Description of the task: For each record below, retype the text exactly and omit any image.

━━━

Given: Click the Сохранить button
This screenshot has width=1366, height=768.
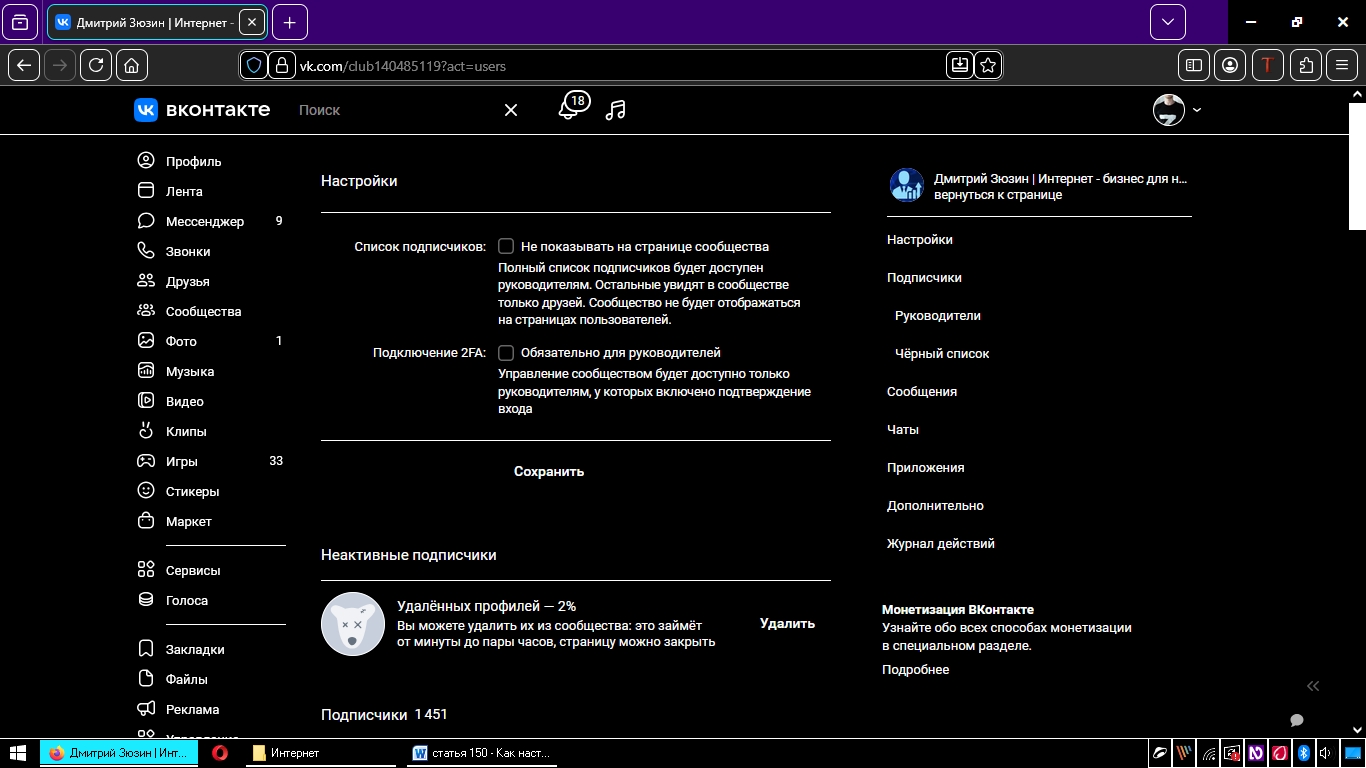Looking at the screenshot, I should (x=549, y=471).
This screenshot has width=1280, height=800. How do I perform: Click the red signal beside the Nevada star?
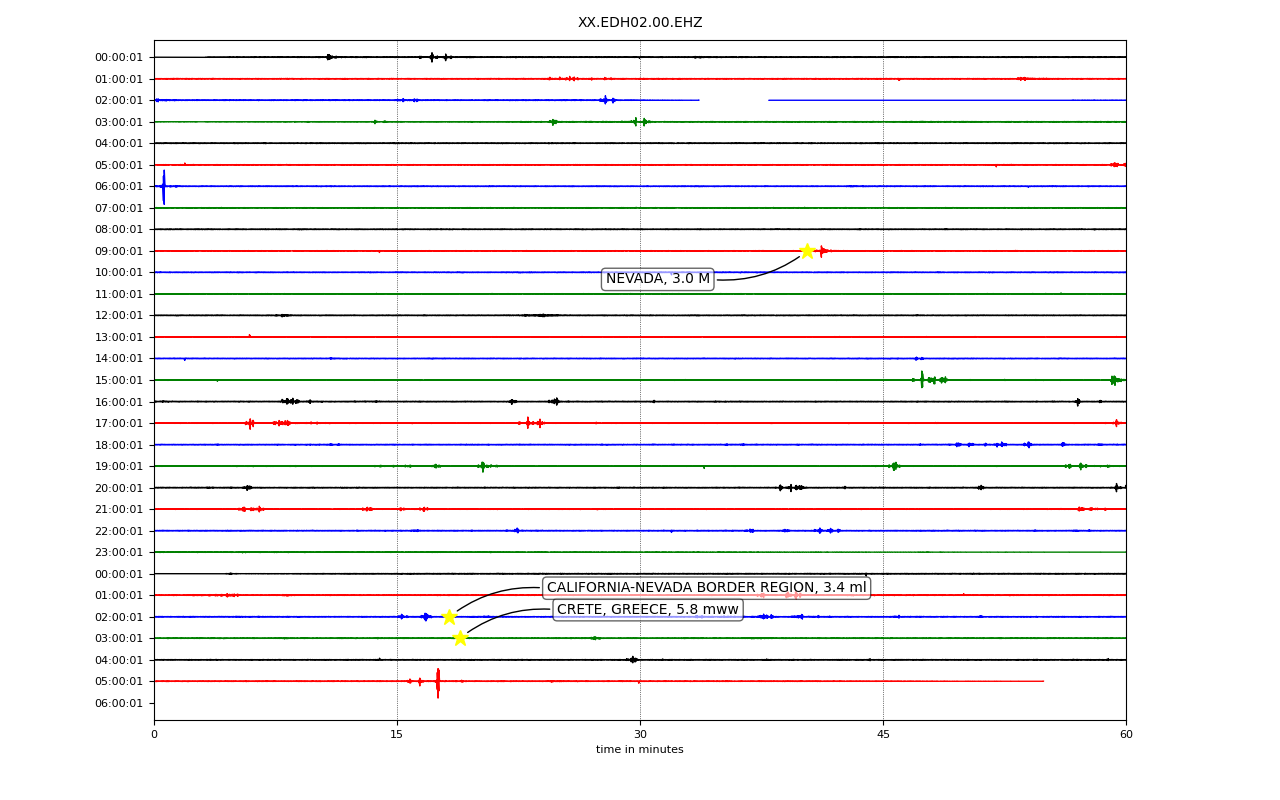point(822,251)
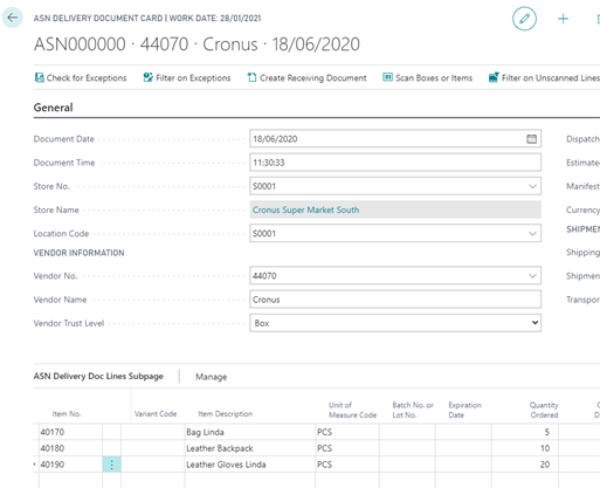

━━━

Task answer:
Given: Click the Сохранить button
This screenshot has width=1366, height=768.
Looking at the screenshot, I should (x=549, y=471).
This screenshot has width=1280, height=800. How do I perform: Click the red signal beside the Nevada star?
point(822,251)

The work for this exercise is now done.